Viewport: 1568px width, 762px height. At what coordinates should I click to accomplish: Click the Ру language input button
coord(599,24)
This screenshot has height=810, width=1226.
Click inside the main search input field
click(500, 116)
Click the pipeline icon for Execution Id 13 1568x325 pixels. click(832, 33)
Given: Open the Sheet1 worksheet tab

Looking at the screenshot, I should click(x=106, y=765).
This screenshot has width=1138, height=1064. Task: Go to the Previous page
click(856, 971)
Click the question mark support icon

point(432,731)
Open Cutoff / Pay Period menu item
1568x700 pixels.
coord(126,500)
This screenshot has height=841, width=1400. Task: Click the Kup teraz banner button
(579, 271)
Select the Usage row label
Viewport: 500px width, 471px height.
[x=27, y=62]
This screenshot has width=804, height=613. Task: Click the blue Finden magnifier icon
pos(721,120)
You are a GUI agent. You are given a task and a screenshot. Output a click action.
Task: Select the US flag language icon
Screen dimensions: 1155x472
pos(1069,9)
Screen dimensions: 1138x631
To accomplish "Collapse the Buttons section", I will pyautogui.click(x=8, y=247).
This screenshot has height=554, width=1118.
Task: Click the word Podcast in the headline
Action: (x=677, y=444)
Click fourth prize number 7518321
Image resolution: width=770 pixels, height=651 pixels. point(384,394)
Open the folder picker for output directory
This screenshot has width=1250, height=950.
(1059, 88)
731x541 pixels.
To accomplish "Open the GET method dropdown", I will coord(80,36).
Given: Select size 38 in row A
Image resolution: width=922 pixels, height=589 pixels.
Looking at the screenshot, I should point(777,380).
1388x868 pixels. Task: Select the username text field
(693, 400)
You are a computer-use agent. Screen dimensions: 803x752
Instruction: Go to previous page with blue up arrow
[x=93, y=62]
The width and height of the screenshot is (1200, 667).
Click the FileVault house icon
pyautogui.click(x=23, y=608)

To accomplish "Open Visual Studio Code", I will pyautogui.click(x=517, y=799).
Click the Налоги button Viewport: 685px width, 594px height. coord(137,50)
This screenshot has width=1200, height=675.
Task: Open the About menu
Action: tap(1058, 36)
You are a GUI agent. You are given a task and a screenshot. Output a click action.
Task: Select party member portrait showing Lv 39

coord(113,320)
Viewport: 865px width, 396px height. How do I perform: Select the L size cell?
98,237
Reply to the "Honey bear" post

· · · · ·

**Task brief**
Copy exactly the stretch of data above from the line with "Image resolution: width=922" through the line with "You are a computer-use", and omit all other lines.

**Task result**
Image resolution: width=922 pixels, height=589 pixels.
Looking at the screenshot, I should point(777,380).
1388x868 pixels. Task: Select the username text field
(693, 400)
You are a computer-use agent. Screen dimensions: 803x752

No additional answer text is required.